Nobody cancelled. Since it was my appointment, I had set it up, I could hardly cancel it without a really good reason. Except, as I now realized, by 4 p.m. on an overcast, stormy day it was going to be wicked dark. I had arranged for a photographer to be on hand to shoot the subject, and now he was going to be dealing with really terrible light.
I drove the three-quarters hour of rainy highway, everybody going about three-quarters speed, but traffic kept moving and I found the place with uncommon ease (I usually get lost going someplace new out of my wholly unfounded optimism that whatever location I’m looking for should announce itself in some conspicuous, hard-to-miss fashion: maybe a big flashing sign saying “Over Here, Bob!”)

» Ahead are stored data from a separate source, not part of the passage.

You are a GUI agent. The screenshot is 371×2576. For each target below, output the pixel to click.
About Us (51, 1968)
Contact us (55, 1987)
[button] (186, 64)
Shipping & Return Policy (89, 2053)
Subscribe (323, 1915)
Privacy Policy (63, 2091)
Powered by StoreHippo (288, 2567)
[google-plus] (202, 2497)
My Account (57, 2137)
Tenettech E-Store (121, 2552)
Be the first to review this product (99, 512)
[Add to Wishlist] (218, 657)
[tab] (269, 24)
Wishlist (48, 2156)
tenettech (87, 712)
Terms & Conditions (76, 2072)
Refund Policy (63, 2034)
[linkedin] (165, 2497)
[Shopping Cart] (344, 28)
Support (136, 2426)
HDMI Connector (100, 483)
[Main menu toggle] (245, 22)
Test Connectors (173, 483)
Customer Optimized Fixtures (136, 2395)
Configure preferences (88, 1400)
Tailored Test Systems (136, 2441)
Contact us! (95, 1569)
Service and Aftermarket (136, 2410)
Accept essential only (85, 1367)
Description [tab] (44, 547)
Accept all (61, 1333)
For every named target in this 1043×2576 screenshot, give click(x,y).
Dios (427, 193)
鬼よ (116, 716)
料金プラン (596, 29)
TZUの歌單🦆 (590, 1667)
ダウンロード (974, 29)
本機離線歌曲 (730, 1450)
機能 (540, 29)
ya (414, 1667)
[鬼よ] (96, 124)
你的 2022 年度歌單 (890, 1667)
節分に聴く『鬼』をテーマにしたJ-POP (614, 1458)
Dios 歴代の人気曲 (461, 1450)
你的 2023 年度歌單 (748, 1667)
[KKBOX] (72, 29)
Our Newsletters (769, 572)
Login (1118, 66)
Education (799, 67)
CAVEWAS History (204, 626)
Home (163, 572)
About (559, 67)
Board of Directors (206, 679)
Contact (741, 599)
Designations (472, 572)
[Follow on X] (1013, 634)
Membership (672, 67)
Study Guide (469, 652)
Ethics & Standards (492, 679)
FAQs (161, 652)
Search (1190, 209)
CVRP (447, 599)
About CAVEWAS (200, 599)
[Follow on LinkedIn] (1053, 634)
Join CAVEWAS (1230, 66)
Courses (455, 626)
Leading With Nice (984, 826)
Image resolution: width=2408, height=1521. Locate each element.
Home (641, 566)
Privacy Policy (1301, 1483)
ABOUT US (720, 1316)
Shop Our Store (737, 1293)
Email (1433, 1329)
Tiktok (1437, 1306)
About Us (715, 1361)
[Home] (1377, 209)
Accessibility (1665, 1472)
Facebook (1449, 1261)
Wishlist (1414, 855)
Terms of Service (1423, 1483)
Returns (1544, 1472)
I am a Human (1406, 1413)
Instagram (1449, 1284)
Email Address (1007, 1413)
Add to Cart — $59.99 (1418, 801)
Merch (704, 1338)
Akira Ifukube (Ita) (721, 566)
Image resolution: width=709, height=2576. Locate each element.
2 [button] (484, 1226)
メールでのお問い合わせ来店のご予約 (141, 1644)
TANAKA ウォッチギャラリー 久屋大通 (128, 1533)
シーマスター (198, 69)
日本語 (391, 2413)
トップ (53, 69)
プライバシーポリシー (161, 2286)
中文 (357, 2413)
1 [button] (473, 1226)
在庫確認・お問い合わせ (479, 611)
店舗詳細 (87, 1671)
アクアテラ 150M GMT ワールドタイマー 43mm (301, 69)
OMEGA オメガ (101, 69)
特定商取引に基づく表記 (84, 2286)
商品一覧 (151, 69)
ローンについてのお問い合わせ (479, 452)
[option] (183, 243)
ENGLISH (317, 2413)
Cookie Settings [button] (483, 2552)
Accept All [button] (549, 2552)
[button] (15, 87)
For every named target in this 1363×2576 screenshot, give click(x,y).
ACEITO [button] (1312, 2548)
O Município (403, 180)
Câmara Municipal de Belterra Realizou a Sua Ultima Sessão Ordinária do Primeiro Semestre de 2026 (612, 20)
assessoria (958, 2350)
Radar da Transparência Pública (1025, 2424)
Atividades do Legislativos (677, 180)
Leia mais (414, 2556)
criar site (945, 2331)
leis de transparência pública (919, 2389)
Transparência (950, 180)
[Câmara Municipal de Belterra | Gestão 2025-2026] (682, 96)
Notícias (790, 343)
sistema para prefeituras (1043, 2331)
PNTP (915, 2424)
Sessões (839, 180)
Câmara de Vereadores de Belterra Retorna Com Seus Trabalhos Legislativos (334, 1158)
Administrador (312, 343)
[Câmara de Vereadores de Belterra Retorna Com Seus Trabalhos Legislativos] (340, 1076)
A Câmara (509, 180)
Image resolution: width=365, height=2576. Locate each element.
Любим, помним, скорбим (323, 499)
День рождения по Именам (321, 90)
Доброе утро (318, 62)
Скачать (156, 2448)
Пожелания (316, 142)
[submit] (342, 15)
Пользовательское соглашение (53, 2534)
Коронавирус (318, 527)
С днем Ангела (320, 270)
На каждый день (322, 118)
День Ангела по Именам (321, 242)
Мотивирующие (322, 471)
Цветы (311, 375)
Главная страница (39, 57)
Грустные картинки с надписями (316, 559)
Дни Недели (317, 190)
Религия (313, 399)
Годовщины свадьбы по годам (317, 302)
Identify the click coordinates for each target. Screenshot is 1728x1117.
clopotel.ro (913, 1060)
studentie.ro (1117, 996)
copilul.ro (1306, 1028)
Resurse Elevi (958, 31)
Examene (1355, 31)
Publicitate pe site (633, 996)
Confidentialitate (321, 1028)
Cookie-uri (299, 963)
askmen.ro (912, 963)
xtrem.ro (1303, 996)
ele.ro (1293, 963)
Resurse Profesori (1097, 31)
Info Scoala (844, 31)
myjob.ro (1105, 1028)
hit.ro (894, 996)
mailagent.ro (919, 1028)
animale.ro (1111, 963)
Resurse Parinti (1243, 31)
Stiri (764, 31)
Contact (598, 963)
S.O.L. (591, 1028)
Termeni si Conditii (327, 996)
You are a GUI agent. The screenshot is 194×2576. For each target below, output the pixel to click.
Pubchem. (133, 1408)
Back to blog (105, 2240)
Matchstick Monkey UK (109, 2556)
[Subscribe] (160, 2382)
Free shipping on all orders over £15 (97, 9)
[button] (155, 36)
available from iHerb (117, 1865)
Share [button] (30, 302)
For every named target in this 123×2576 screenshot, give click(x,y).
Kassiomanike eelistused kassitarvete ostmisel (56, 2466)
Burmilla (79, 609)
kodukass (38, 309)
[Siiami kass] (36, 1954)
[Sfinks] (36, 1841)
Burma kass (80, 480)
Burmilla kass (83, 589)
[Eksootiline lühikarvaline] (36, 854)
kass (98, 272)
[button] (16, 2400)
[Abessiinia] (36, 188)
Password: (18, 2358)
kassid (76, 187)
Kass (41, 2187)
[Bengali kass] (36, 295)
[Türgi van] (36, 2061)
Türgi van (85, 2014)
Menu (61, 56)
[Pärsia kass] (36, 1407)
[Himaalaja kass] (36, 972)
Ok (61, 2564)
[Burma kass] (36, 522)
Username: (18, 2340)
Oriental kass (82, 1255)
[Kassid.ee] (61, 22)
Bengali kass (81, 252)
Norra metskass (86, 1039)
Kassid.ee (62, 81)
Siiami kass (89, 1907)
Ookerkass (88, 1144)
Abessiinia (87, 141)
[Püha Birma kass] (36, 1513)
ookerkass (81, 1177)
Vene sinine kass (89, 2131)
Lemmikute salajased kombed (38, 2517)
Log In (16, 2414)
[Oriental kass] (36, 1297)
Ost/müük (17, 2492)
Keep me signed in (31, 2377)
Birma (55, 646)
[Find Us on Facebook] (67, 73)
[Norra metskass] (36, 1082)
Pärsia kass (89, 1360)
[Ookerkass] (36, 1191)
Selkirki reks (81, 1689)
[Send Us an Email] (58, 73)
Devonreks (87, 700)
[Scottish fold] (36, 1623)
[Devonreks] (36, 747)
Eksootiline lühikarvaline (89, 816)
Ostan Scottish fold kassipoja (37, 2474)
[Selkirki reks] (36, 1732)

I met my source in the parking lot and we trooped through the rain fifty yards or to the old, tired -looking shed enclosing a remarkable surprise inside, an 18th century workshop with an intact interior.
As I feared, though sunset is officially 4:30 p.m. EST, with a northeaster is squatting in your sky it’s pretty dark at four. Inside the 16x32-feet shed, light bulbs hang from the ceiling, but the power has has long been shut off. My source, and his friend, have flashlights and, happily, the photographer arrives and says, let’s go in while there’s still light. I am overjoyed with his optimistic, can-do attitude, because if it were me behind a camera I would be cursing the darkness rather than lighting a candle.
Inside we find a beautiful white-painted fireplace surround, a big wood frontispiece with carved moldings resembling the ornamental designs on Greek columns. In the workroom, among other 18th century joinery charms, we find a faded colored image of a man sketched on one of the walls; he stands, back leaning against a wall, one knee lifted, hand extended. The painting was never finished and the color has dulled, but much remains. Nearby, pencil drawings appear open on the old pineboard wall: a bird, a goose maybe, sketched for the design of a weather vane. Cross-hatchings over a door sill show the tallying of some quantity: bags of supply, boards, days of work?
In the store room, a date is written in big, blackish lettering on a ceiling joist: 1789. Do the workshop’s origins go back to that year?
My source tells us stories of this place, read from the physical evidence, and the photographer shoots a great many photographs, playing with the available light, at one point telling the man holding the flashing “point it at me,” and concluding that the darkness would give the results an old “historical” effect. And so all comes out well in the end.
It was good to keep our appointment and do our work, even though the storm made me want to cower at home. And, frankly, once I got back there I had no appetite for venturing out again.
The storm blows, but we walk through it. Though, in my case, only as far as the car.